Merz’s message to the Christian Democrat (CDU) party’s conference in Stuttgart reiterated points he made at last weekend’s Munich Security Conference, saying the “rules based order we knew no longer exists.” He also made calls for economic reform, and a rejection of antisemitism and the AfD, which is aiming to win its first state election this year.
“We will not allow these people from the so-called Alternative for Germany to ruin our country,” he told party delegates, who ⁠welcomed former chancellor ⁠Angela Merkel with a storm of applause on her first visit to the conference since stepping down in 2021.
Merz, trailing badly in the polls ahead of a string of state elections this year, said he accepted criticism that the reforms he announced during last year’s election campaign had been slower than initially communicated.

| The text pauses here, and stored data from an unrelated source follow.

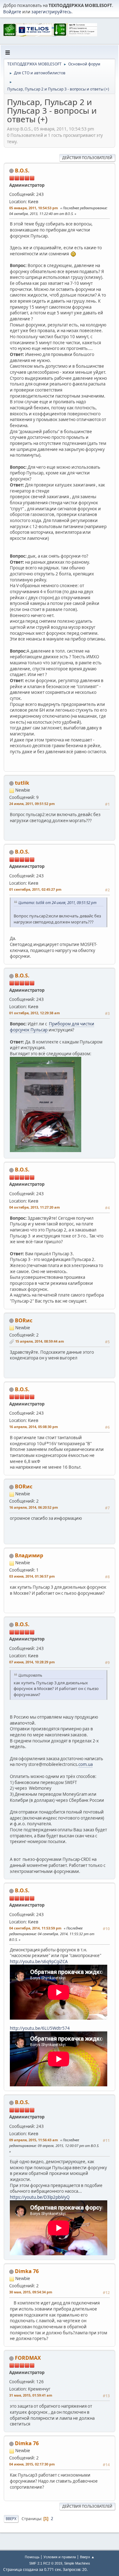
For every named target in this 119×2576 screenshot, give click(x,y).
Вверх (11, 2518)
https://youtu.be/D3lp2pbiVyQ (39, 2197)
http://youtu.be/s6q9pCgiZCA (39, 1961)
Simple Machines (77, 2563)
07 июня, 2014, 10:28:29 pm (32, 1662)
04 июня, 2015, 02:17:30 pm (32, 2464)
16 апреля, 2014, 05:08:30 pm (33, 1426)
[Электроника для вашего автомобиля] (49, 2380)
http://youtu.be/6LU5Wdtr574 (40, 2028)
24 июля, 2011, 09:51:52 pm (32, 803)
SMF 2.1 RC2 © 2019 (45, 2563)
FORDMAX (28, 2357)
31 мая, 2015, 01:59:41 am (30, 2395)
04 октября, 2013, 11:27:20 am (34, 1207)
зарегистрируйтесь (51, 12)
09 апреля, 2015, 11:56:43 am (33, 2139)
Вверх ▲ (87, 2556)
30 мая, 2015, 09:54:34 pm (30, 2292)
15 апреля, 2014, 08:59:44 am (39, 1341)
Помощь (32, 2556)
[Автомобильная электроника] (49, 192)
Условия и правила (59, 2556)
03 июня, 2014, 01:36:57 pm (32, 1576)
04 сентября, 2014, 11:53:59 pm (35, 1928)
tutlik (22, 782)
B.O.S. (22, 170)
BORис (23, 1320)
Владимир (29, 1555)
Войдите (12, 12)
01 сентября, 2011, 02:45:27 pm (35, 889)
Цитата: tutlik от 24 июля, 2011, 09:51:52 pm (57, 902)
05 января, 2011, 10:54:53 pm (33, 207)
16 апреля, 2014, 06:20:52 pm (33, 1507)
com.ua (85, 1764)
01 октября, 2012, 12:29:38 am (34, 1012)
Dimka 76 (27, 2271)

“I will freely admit that perhaps, after the change of government, ⁠we did not make it clear quickly enough that we would not be able to achieve this enormous reform effort overnight,” he said.
He avoided critising his coalition partners in the center-left Social Democrats and promised to push ahead with efforts to cut bureaucracy, bring down energy costs and foster investment, saying that economic prosperity was vital to Germany’s security.
He also pledged further reforms of the welfare state and said new proposals for a reform of the pension system would be presented, following a revolt by younger members of his own party in a bruising parliamentary battle last year.
Merz’s speech was ⁠greeted with ⁠around 10 minutes of applause as delegates put on a show of unity and he was re-elected as party chairman with 91 percent of the vote, avoiding any potentially embarrassing display of internal dissatisfaction.
Among other business, the party conference is due to discuss a motion to block access to social media platforms for children under the age of 16. However any legislation would take time because under the German system, state governments have the main responsibility for regulating media.
The elections begin next month with the western states of Baden-Wuerttemberg and Rhineland-Palatinate before a further round later in the year, one of them in the eastern state of Saxony-Anhalt, where the AfD hopes to win its first state ballot.